> [Pixel coordinate grounding data]:
────────────────────
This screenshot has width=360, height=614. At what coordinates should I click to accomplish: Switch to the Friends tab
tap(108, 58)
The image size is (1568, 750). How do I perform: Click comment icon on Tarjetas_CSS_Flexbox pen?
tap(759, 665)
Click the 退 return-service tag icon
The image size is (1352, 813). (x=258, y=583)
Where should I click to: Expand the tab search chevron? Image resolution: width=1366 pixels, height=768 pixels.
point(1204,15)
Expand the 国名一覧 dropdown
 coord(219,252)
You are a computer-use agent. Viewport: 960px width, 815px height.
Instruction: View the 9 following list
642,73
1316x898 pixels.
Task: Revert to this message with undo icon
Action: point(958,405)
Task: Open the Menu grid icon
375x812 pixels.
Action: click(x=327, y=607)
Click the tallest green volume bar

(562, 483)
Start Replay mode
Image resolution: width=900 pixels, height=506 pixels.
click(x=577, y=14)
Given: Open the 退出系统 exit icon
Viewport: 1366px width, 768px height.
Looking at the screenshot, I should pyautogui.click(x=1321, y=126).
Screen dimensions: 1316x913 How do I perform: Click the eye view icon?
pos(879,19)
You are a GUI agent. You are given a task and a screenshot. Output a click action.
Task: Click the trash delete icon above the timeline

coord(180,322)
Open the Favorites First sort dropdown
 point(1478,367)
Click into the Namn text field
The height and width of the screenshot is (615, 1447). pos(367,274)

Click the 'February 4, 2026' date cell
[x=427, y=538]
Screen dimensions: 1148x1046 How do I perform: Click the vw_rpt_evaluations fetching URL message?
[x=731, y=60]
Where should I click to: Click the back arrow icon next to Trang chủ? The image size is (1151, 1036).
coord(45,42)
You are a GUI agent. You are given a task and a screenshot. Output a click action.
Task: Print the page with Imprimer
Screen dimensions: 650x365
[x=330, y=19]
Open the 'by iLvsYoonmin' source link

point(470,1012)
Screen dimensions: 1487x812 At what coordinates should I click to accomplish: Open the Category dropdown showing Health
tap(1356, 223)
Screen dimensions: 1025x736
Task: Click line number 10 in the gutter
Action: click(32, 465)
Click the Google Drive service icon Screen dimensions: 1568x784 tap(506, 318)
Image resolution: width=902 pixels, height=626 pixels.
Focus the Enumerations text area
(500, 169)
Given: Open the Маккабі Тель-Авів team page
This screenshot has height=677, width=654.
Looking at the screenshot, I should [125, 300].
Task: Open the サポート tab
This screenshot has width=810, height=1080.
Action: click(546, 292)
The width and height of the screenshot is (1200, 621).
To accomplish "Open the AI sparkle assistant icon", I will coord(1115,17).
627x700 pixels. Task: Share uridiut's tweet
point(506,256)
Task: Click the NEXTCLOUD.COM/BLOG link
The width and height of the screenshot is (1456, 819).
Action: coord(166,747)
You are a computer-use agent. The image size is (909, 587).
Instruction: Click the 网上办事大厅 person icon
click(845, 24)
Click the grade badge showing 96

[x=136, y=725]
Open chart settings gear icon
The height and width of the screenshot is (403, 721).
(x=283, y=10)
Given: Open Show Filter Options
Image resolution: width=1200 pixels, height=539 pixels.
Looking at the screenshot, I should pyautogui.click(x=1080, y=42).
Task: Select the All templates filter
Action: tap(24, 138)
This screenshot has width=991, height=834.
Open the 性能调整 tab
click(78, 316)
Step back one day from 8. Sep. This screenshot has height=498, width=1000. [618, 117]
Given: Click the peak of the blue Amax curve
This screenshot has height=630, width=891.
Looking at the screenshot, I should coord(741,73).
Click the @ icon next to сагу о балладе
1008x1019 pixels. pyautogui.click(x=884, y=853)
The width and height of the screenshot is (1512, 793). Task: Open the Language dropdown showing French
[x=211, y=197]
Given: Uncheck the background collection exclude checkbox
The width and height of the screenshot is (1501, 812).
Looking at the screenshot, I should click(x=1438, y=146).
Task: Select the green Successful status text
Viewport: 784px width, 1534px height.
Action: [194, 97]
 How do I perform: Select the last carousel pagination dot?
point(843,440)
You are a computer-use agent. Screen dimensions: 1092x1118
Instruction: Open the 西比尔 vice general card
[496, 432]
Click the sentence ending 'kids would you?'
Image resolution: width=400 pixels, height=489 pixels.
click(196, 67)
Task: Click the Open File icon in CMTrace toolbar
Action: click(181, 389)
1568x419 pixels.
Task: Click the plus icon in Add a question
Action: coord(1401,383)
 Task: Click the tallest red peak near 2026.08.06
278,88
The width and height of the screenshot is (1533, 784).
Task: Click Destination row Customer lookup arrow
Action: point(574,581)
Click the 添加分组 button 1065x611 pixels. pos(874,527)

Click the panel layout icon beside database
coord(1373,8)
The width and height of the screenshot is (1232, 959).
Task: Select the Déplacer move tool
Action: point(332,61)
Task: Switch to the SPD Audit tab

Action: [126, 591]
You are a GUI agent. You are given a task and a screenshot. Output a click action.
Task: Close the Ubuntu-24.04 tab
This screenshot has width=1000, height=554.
────────────────────
Only one stretch of the records above is wanted: the lines between the one holding "Given: Open the Маккабі Тель-Авів team page" and the one holding "Given: Click the peak of the blue Amax curve", inclusive, reproduced exactly.

Given: Open the Маккабі Тель-Авів team page
This screenshot has height=677, width=654.
Looking at the screenshot, I should [125, 300].
Task: Open the サポート tab
This screenshot has width=810, height=1080.
Action: click(546, 292)
The width and height of the screenshot is (1200, 621).
To accomplish "Open the AI sparkle assistant icon", I will coord(1115,17).
627x700 pixels. Task: Share uridiut's tweet
point(506,256)
Task: Click the NEXTCLOUD.COM/BLOG link
The width and height of the screenshot is (1456, 819).
Action: coord(166,747)
You are a computer-use agent. The image size is (909, 587).
Instruction: Click the 网上办事大厅 person icon
click(845, 24)
Click the grade badge showing 96

[x=136, y=725]
Open chart settings gear icon
The height and width of the screenshot is (403, 721).
(x=283, y=10)
Given: Open Show Filter Options
Image resolution: width=1200 pixels, height=539 pixels.
Looking at the screenshot, I should pyautogui.click(x=1080, y=42).
Task: Select the All templates filter
Action: tap(24, 138)
This screenshot has width=991, height=834.
Open the 性能调整 tab
click(78, 316)
Step back one day from 8. Sep. This screenshot has height=498, width=1000. [618, 117]
Given: Click the peak of the blue Amax curve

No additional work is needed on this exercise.